Although our cards were a big hit, I didn't discover the true spirit of love and support that this holiday can symbolize until much later in the day.

I walked over to the palace that houses thousands of military and State Department employees and found in the hallways piles of valentines sent by schoolchildren and other Americans to cheer up the troops.

I thumbed through pictures of dogs and cats from kindergartners, envelopes that said "Howdy from Texas," and letters from Mr. Felp's third-grade class in Normal, Ill.

Each letter was filled with sincerity and childlike individuality that made me want to laugh and cry at the same time.

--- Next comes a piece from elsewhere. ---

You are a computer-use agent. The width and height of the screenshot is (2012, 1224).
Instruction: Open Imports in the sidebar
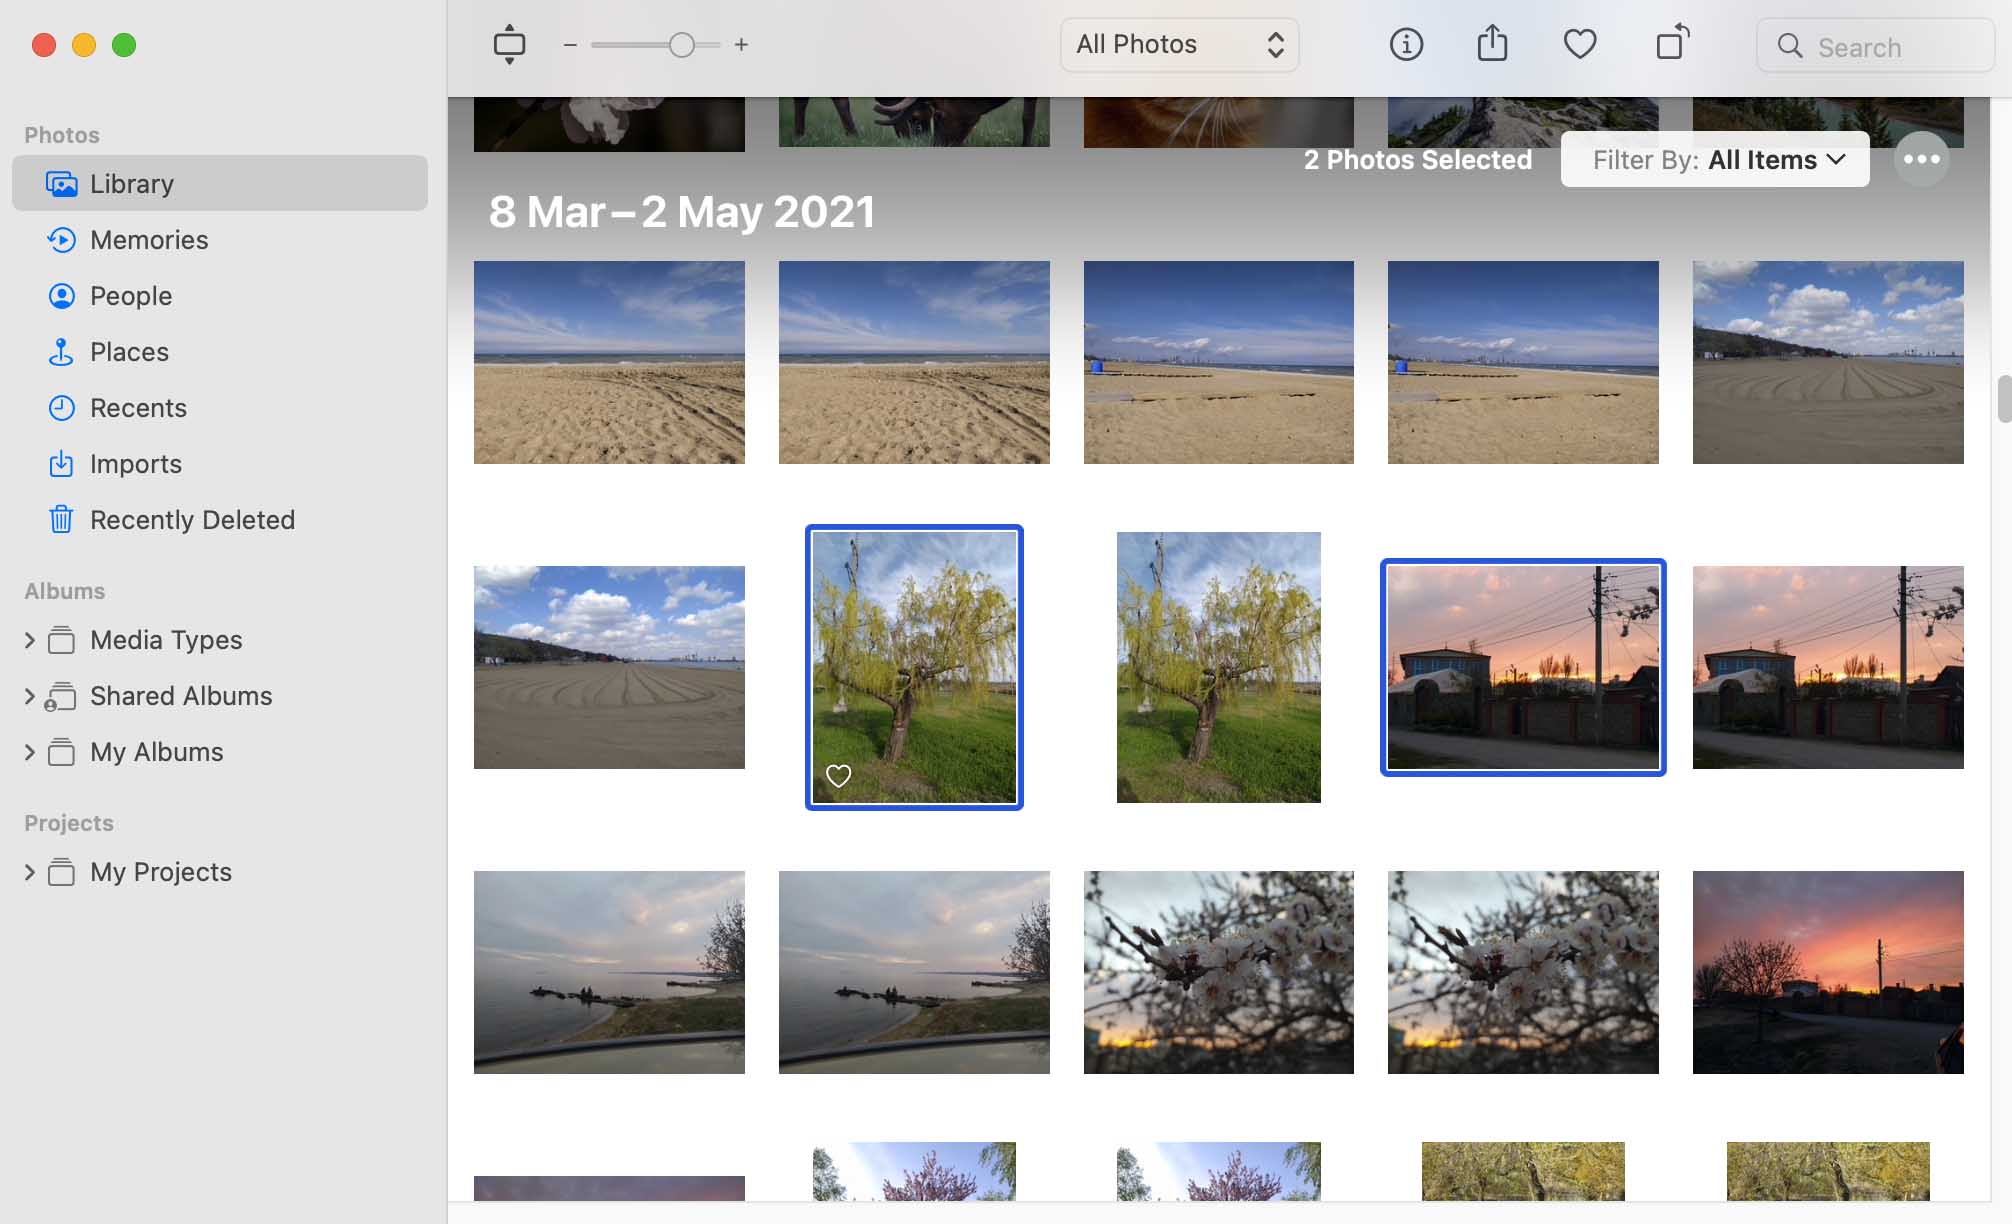pos(135,463)
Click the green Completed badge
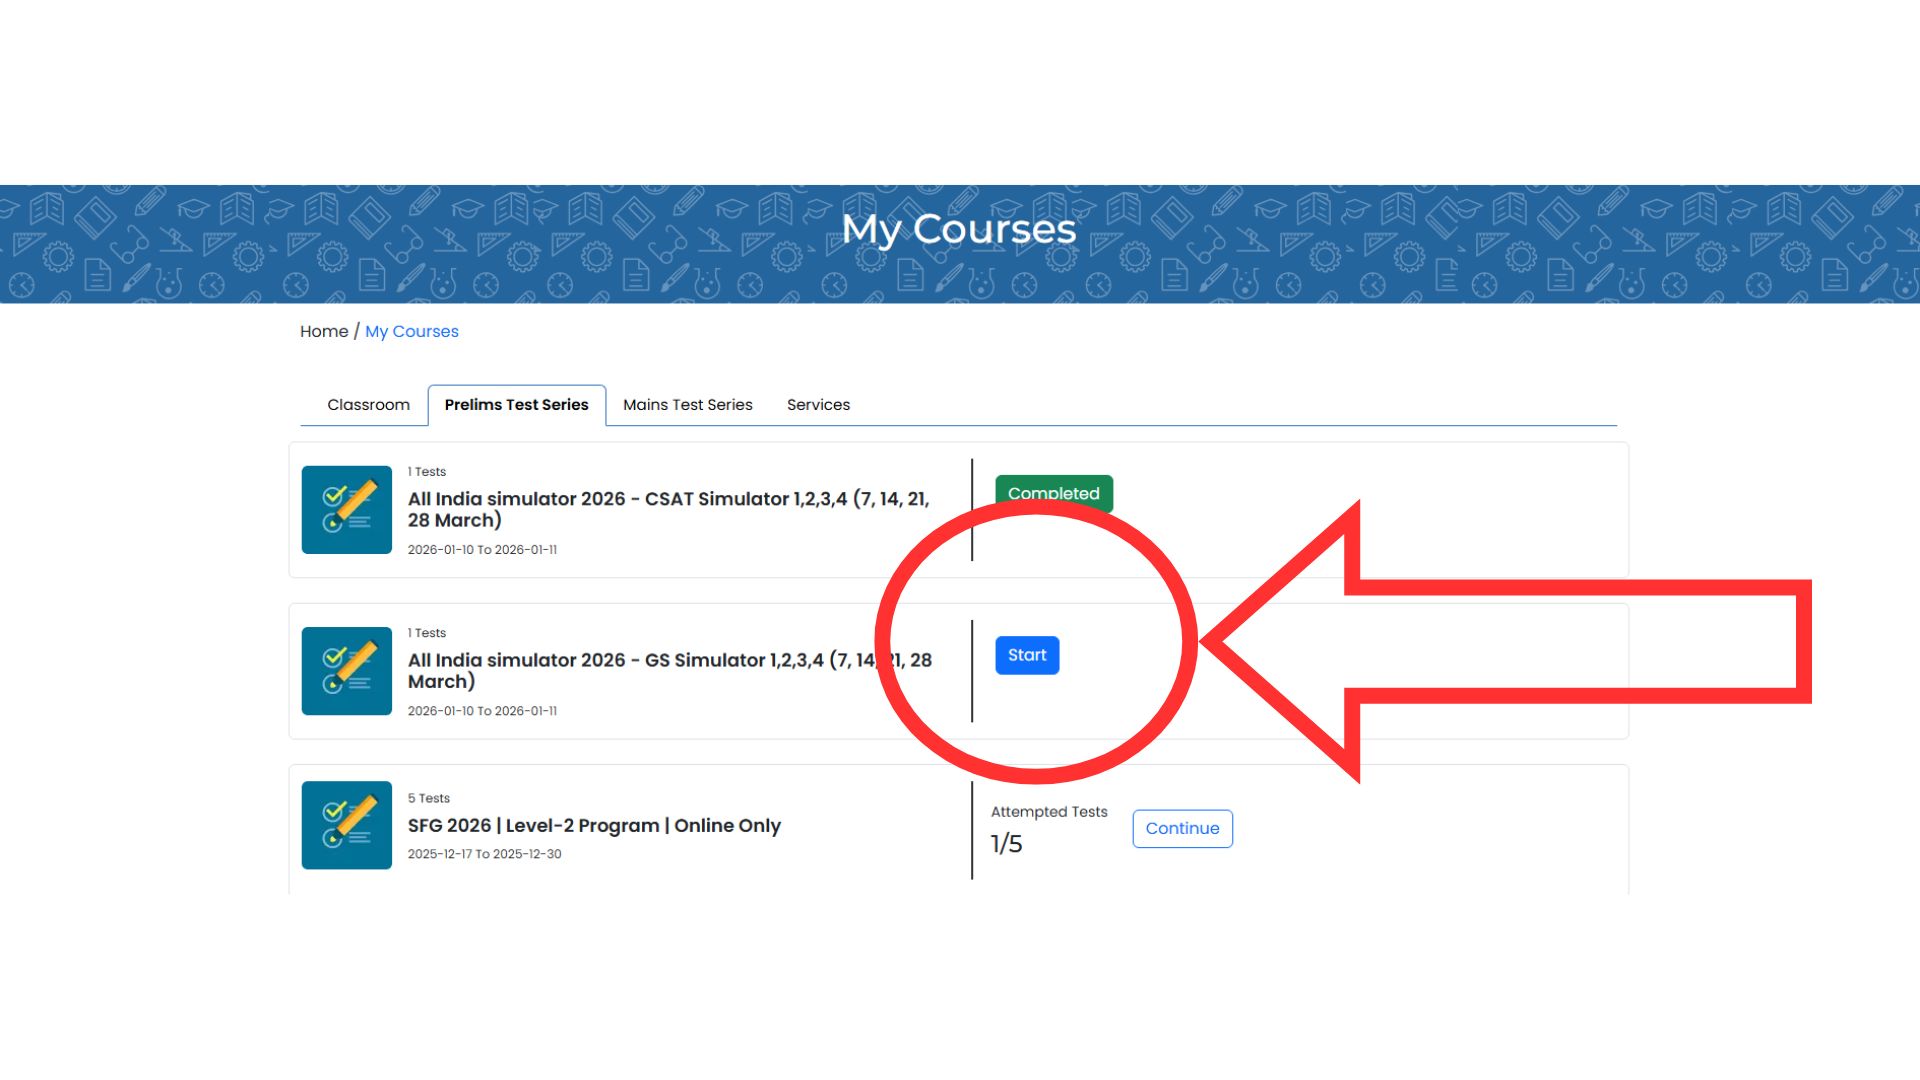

One letter that included a photo of a little girl with a toothless smile read:

"Dear Soldier,

Thank you for serving in our country. I ripped my pants on the slide today. It wasn't just a little rip, but a very big one, so that everyone could see my purple underwear. I was a little embarrassed that everyone could see my underwear, but I was sure glad I had it! Please stay safe in Iraq. Happy Valentine's Day.

Love, Natalie"

I think Natalie will host a successful TV talk show one day!

On the other hand, I hope that Stephanie, now in the fourth grade, will go into politics. Her letter said:

"Dear Soldier,

Thank you for risking your life for freedom. I am so grateful to have a hero like you. Please come home safely. We are praying for you.

Love, Stephanie."

Kids wrote very moving things: "I want to be you someday." "You are my hero." "Please come home safe." "I love you."

One of the letters from a teacher in Texas said, "These kids were so excited when I told them about the project because most of them have family members that are there or have been over there recently. These letters are from the heart."

Oh, they are.

Reading those cards from children liberated me from a burdening sense of cynicism and discouragement.

Although I wasn't a soldier, or a hero, I felt that the sweet sincerity and innocence of penciled letters pasted onto Crayola-crusted construction paper held me to a higher standard of integrity and diligence than any manager or auditor could ever enforce.

I suspect that the Special Inspector General for Iraq Reconstruction would become obsolete if everyone out here could see the smiling face of a Natalie or a Stephanie looking up at them saying, "Thank you for the good work that you're doing. I want to be you."

It forces one to ask, Am I worthy of this child's unswerving praise?

Yes, that was a Valentine's Day to remember. I never knew that a holiday so inherently commercial could feel profound.

I had attempted to create a little slice of home that brought a fun twist to our topsy-turvy lifestyle in Iraq. But those children had conveyed a deep love with their simple greetings. They sent their creativity and sincerity to an unknown person, confident that it would reach someone doing good work, whom they could admire.

They didn't know it, but their little Valentine's Day cards had raised the bar for all of us.